### [Task]
Check each line of the records below for the word "will" and copy those where it appears.

☆ ☆ ☆ ☆

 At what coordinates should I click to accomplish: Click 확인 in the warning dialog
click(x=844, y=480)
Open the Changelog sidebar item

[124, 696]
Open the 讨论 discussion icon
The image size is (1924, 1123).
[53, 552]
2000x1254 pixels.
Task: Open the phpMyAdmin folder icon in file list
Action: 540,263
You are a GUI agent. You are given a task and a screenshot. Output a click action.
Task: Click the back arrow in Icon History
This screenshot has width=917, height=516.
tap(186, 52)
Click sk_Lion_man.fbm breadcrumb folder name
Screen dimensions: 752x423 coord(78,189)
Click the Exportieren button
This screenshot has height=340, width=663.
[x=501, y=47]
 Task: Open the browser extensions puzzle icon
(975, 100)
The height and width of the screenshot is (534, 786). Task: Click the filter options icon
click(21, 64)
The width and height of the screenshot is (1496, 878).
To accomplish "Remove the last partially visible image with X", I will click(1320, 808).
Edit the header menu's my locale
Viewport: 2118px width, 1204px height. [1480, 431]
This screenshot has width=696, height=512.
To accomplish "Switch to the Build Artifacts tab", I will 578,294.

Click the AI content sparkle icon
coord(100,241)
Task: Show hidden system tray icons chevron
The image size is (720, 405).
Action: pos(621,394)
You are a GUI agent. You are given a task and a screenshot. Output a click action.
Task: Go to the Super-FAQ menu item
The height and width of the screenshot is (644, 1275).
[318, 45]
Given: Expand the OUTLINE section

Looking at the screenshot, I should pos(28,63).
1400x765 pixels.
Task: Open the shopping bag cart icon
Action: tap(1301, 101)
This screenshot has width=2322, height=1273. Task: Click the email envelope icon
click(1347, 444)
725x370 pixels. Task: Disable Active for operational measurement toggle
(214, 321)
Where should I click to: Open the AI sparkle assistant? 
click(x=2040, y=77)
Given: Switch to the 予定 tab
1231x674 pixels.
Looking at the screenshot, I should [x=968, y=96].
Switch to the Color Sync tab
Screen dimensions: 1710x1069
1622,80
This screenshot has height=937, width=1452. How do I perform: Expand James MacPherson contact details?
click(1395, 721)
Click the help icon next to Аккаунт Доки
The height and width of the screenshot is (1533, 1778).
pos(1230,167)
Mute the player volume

☆ ☆ ☆ ☆

### [Result for this task]
To accomplish "Remove the last partially visible image with X", I will click(1320, 808).
To accomplish "Switch to the Build Artifacts tab", I will 578,294.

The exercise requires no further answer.